What about using incremental and humanitarian steps as a way of building trust? Despite the standard product differentiation of incoming presidents, this was essentially the core of Park Geun-hye’s Trustpolitik. The North Koreans have thrown cold water on that too, and in a way suggesting that they are holding out for the larger prize of a reopening of Kaesong and Kumgang. The Moon administration has done exactly the right thing by granting private humanitarian groups the right to engage with the North; that is what NGOs are good at. But the regime quickly denigrated small scale projects and denied entry to the Korean Sharing Movement, explicitly linking the move to continued South Korean support for multilateral sanctions.

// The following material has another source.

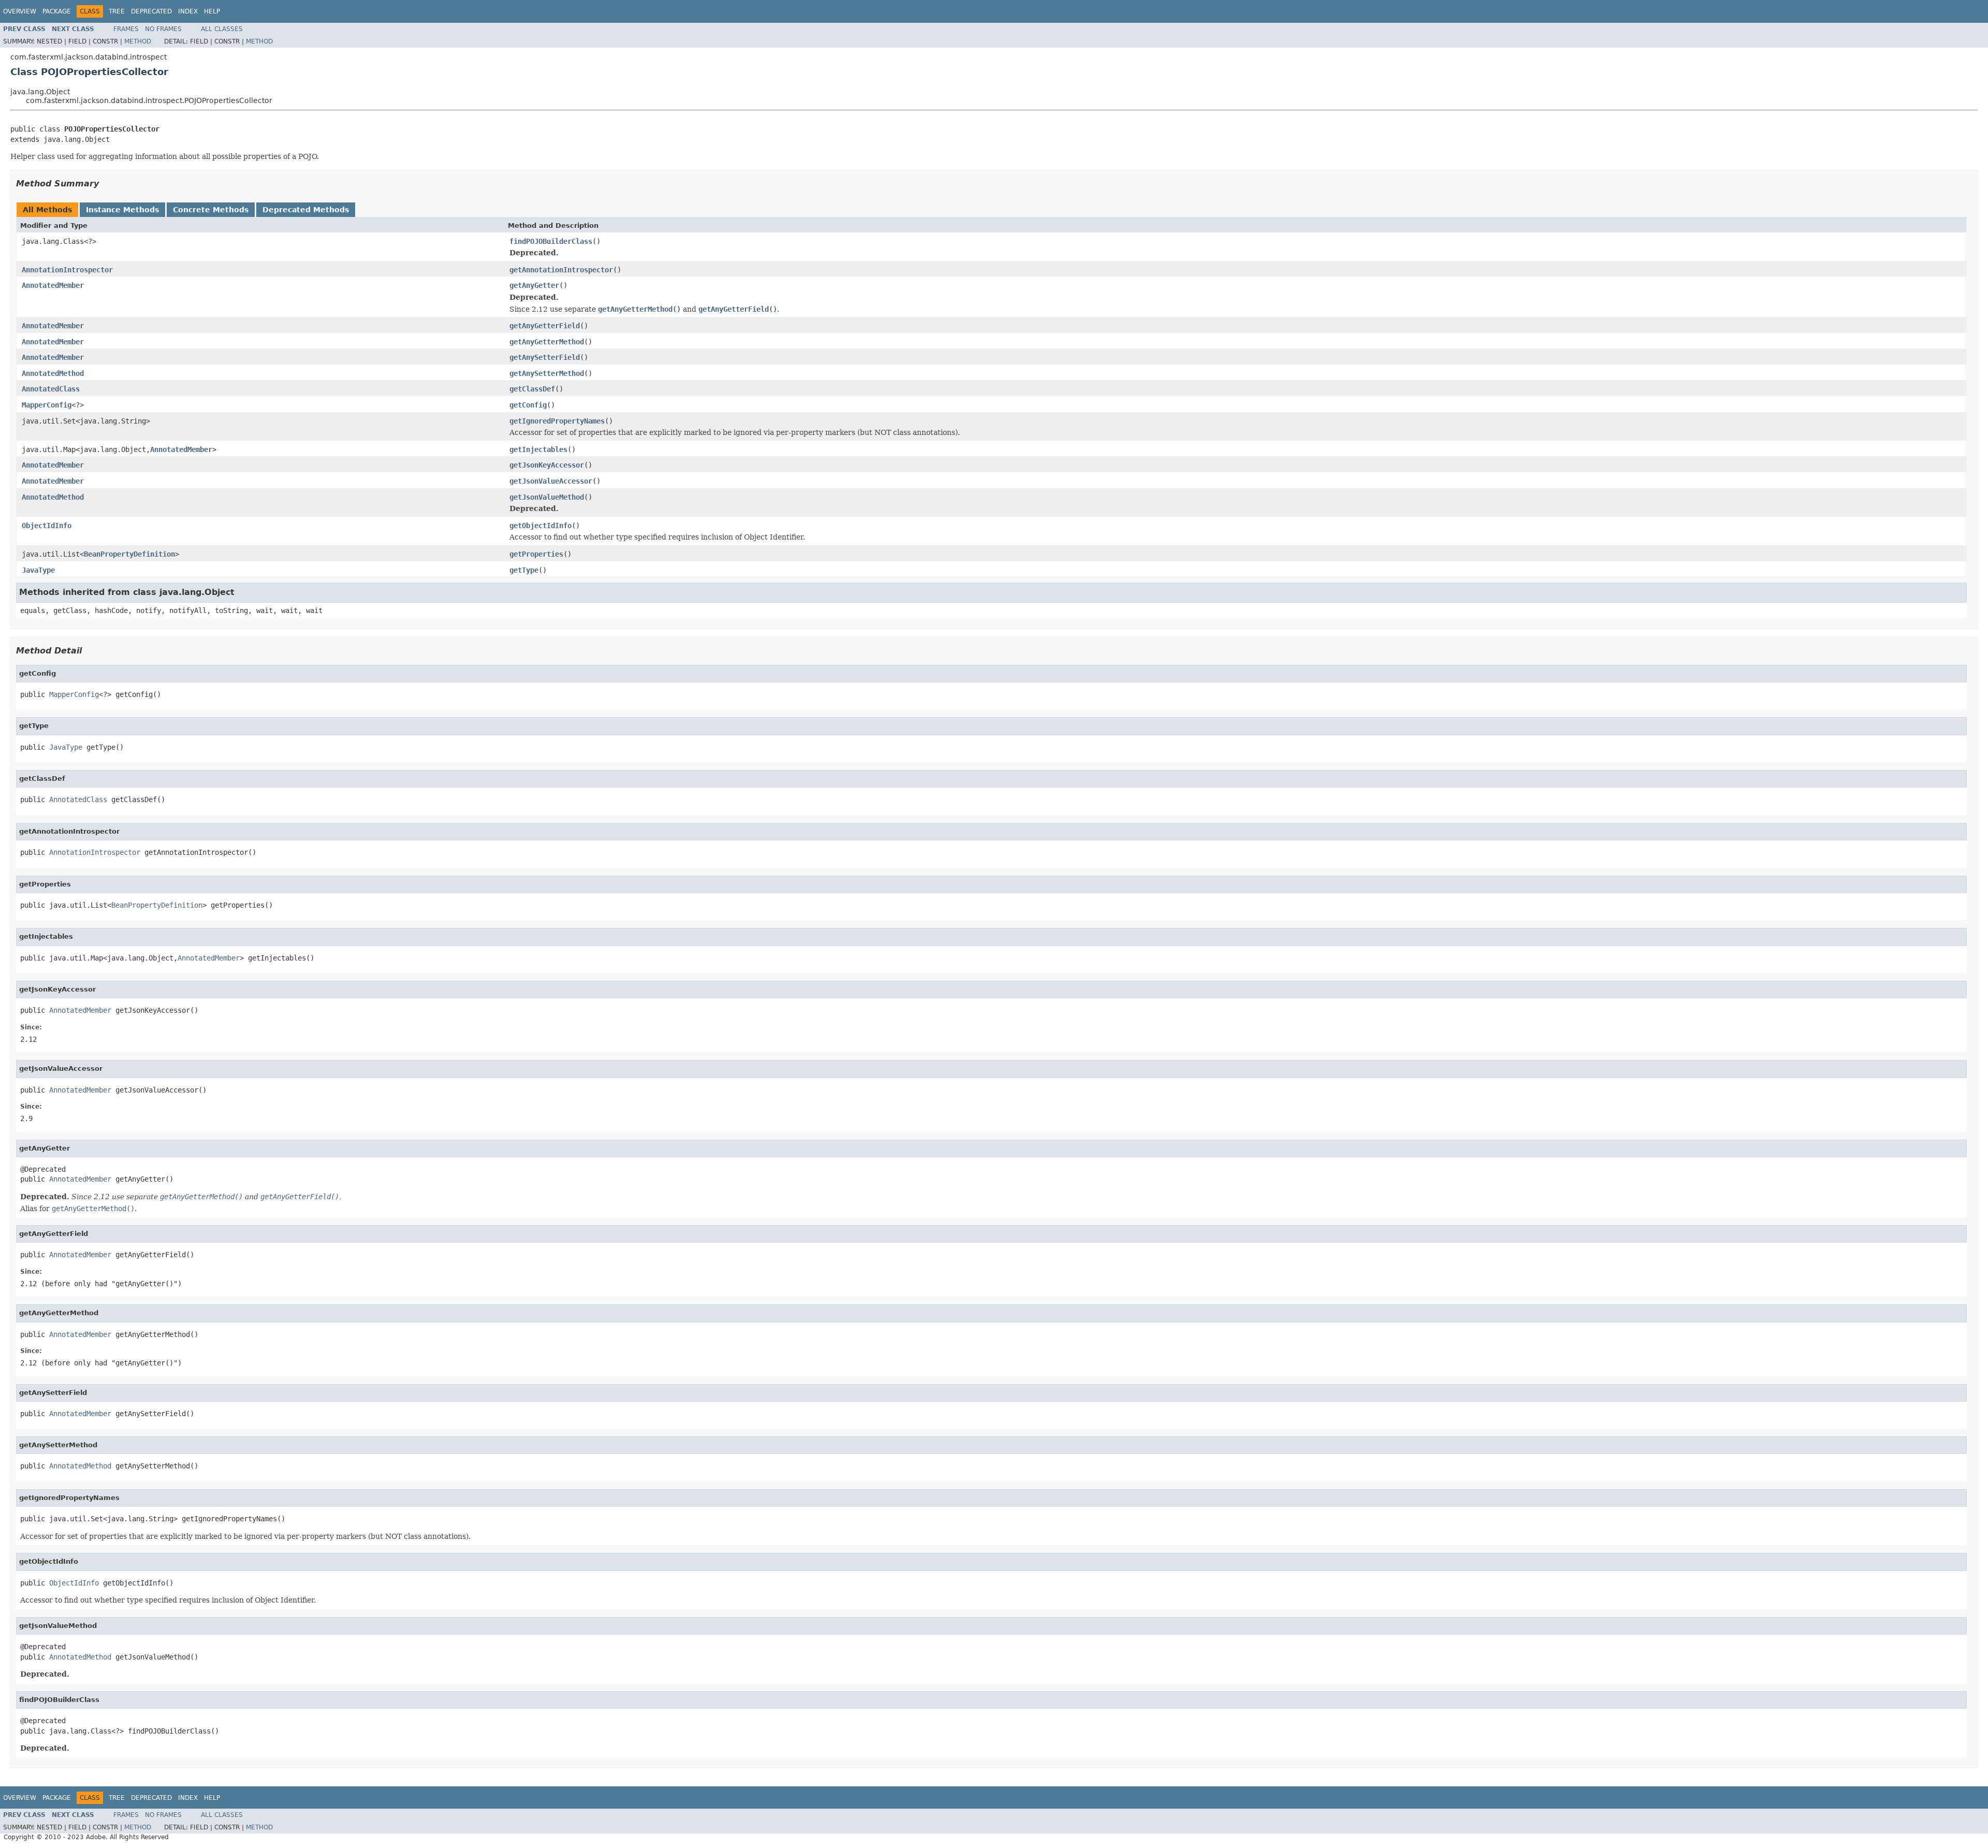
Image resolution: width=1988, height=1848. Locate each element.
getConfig (528, 405)
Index (188, 11)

After a top Moon Jae-in advisor, Chung-in Moon, made comments about adjusting the post-Cheonan sanctions, a conservative firestorm hit. (I personally think this is a good idea, as it puts the onus on profitable investments on North Korea, rather than on South Korean taxpayers through their insurance of ventures in Kaesong). But you can predict that the North—which wants the apple in the hand, is not likely to see this as much of a concession either.
How about family reunions? The South recently proposed trying to arrange a new reunion in August to mark the anniversary of the end of the Second World War. The North Korean response? Rather than a moral imperative for both sides, family reunions are yet another tactical quid-pro-quo, tied in this instance to the return of the restaurant workers who fled North Korea for freedom in the South.
Other ideas are being floated as well, including the idea that North-South infrastructure investments be folded under the One Belt One Road paradigm. But again, such prospective gains have not swayed the North Koreans to date and are not likely to.
I am sympathetic with Moon Jae-in’s effort to recalibrate North-South relations. But I am also glad to see that he is standing on principle and that hastily conceived efforts such as summit celebrations in Pyongyang were canceled rather than rushed. This is hard stuff, but eagerness to engage can lead to whitewashing Pyongyang’s fence. I would hold on to my apple if I were Jim.